Q.Are 'cosmetic-drug' combination products covered by MoCRA?+

Products that are both cosmetic and drug under FDA classification — sunscreens, anti-dandruff shampoos, antiperspirants, fluoride toothpaste, acne products — must comply with both regimes. The drug-side regulations (OTC monograph or NDA) generally already imposed registration, listing, GMP and adverse-event reporting, so MoCRA's incremental burden on these products is small. Pure cosmetics (most colour cosmetics, fragrances, moisturisers, hair-care without drug claims) get the full new burden.

Q.Do I need to test every batch?+

MoCRA does not prescribe per-batch testing. Safety substantiation is at the product level. However, the forthcoming GMP rule and existing ISO 22716 expect microbiological release testing on every batch and stability monitoring on a sampling plan. Per-batch CoAs from ingredient suppliers are standard and feed the substantiation file.

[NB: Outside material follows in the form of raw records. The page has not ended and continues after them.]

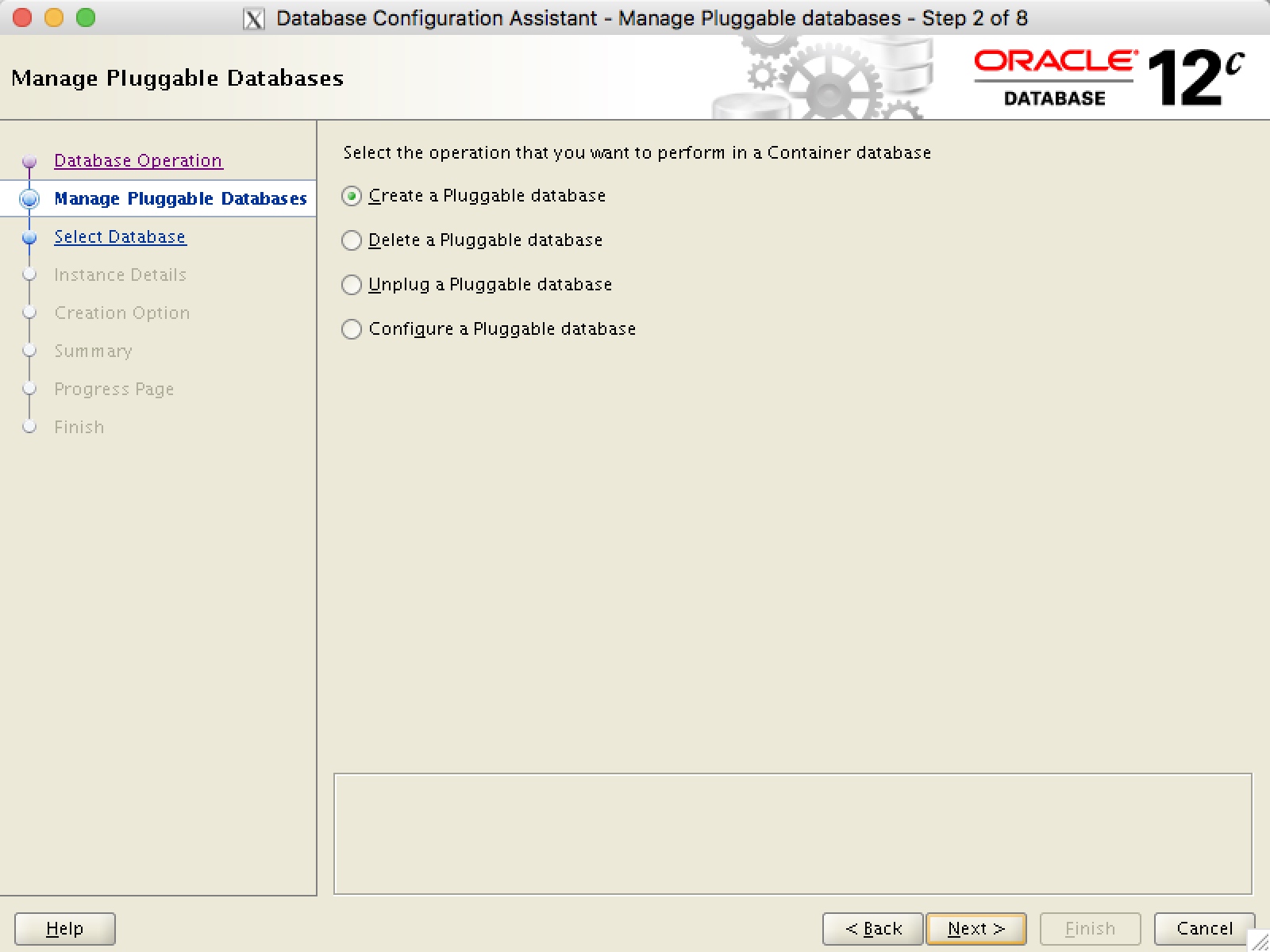Click the circle indicator beside Finish step
Viewport: 1270px width, 952px height.
pos(30,427)
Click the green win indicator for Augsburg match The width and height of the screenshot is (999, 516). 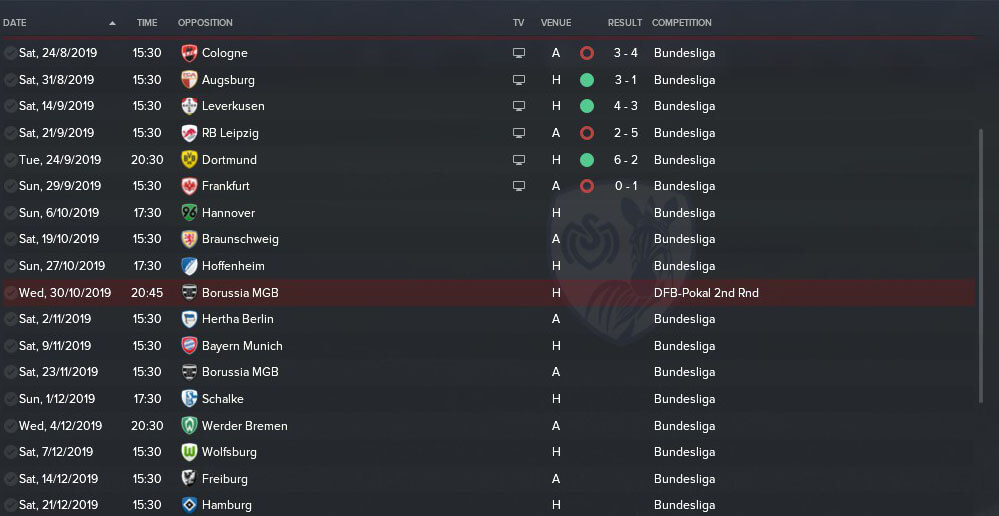click(587, 80)
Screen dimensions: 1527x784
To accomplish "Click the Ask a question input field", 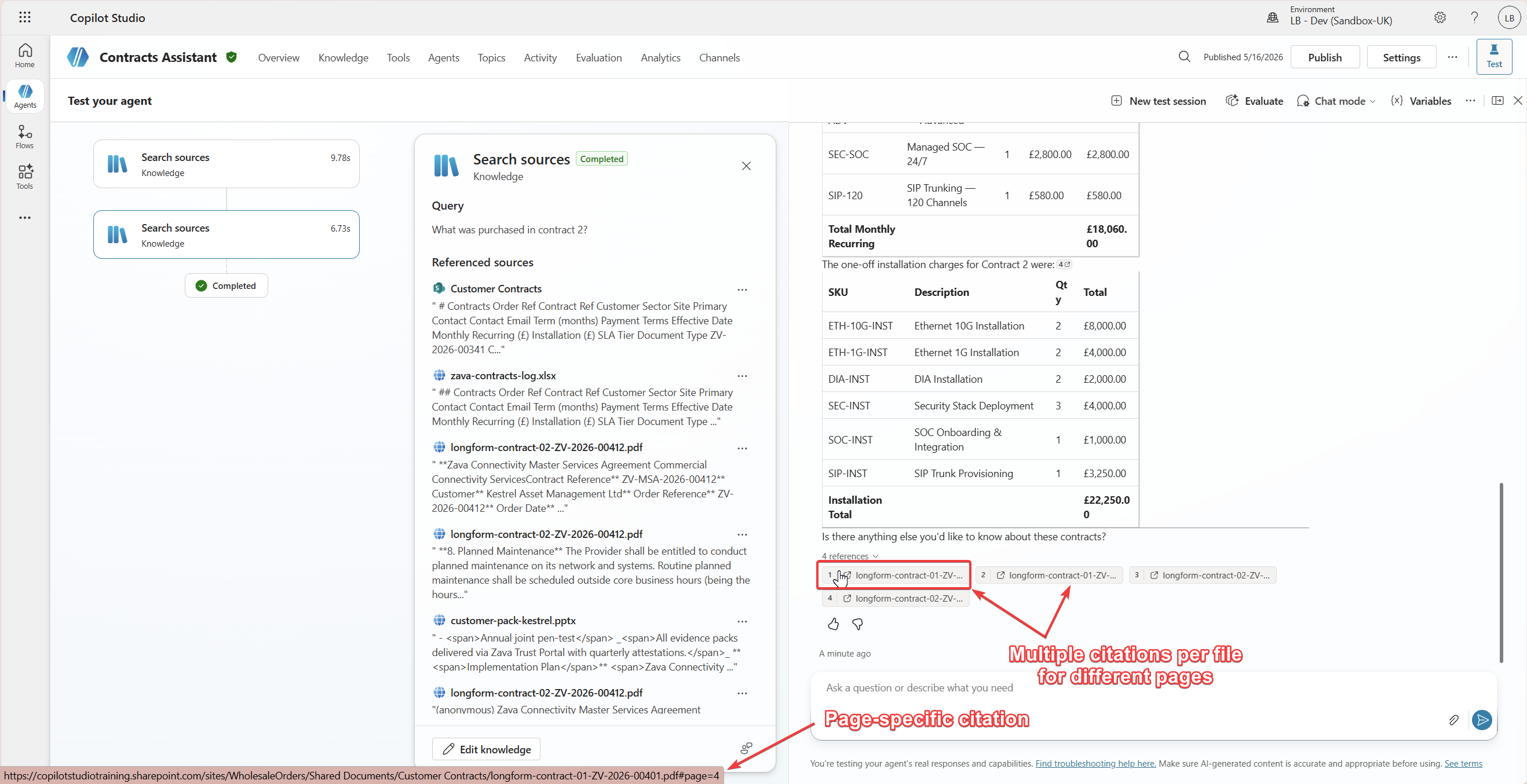I will pyautogui.click(x=1126, y=687).
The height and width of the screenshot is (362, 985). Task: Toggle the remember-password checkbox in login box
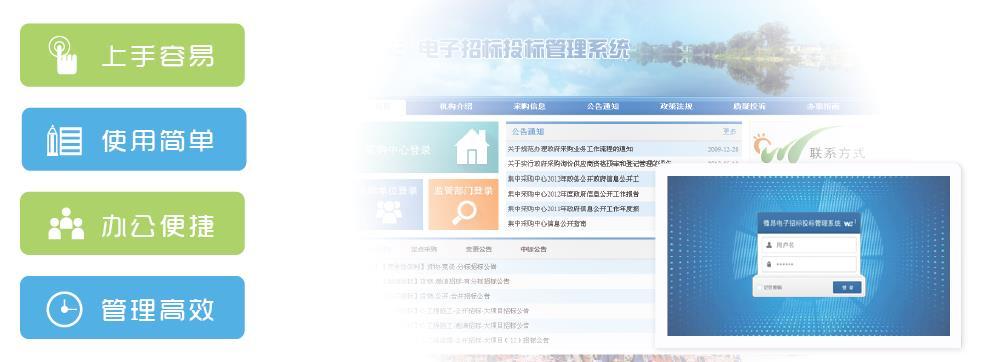(759, 287)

Q.Does MoCRA pre-empt state cosmetics laws?+

Section 614 pre-empts state requirements for registration, listing, GMP, records, recall and adverse-event reporting that differ from MoCRA. It does not pre-empt state ingredient bans (California Proposition 65, the Toxic-Free Cosmetics Act), labelling requirements other than those covered by MoCRA, or animal-testing bans. State-level fragmentation on ingredients continues.

Q.Is a foreign manufacturer covered if it ships only via a US distributor?+

Yes. The foreign manufacturer's facility must register (if the products reach US commerce), and the US-named responsible person on the label is responsible for listing, safety substantiation, adverse-event reporting and recall. Foreign facilities should designate a US Agent for FDA correspondence.

Q.What enforcement has the FDA taken under MoCRA so far?+

Through early 2026 the FDA has emphasised education over enforcement, but has begun routine cosmetics-facility inspections, issued Warning Letters citing MoCRA registration and listing gaps, and is preparing the GMP rule. The agency has also leveraged Section 611 recall-authority language in voluntary-recall negotiations — its credible threat is itself a change from the pre-MoCRA era.